HOW TO COMPLETE THIS TASK. Scan the records for the string "resolution" and copy every line that holds it.

(Stored data entries)

- Opening Delimiter -

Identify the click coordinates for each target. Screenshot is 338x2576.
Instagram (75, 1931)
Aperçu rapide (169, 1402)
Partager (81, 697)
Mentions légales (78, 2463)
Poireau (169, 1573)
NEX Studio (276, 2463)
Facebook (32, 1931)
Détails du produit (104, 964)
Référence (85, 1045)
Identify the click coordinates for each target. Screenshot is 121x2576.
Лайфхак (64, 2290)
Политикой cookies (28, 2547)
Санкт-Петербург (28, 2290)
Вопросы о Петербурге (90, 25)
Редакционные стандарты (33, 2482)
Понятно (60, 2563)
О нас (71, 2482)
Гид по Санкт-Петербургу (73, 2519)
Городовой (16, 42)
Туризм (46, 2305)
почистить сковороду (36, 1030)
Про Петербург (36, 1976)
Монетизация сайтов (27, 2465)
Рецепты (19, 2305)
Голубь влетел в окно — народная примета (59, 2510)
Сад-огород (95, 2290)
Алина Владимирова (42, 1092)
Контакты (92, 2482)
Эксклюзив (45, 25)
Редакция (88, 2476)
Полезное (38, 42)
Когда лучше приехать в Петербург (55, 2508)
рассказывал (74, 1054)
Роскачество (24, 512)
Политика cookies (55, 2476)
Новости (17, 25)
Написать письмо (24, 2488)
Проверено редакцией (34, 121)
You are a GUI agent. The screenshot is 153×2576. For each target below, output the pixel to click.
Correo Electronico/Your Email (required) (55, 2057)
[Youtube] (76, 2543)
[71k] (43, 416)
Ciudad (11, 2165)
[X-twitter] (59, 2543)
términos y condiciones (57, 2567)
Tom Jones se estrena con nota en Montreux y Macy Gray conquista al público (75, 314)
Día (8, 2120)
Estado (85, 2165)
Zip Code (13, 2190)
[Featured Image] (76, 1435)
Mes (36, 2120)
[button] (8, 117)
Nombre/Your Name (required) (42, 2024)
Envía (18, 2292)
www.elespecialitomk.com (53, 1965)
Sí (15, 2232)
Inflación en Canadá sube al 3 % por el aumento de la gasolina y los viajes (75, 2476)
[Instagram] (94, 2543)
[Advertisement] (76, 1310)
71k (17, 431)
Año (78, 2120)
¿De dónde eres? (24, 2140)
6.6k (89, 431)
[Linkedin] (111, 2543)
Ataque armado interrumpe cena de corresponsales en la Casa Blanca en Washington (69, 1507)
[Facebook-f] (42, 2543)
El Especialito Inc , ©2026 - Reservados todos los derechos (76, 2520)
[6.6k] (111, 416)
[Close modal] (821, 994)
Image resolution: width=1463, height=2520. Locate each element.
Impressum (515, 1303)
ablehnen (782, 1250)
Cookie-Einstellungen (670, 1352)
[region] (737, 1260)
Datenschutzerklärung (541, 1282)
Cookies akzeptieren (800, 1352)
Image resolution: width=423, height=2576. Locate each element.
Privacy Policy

- Closing Delimiter -

RESPONSE.
Image resolution: width=1463, height=2520. Locate each element.
Image resolution: width=423, height=2576. Locate each element.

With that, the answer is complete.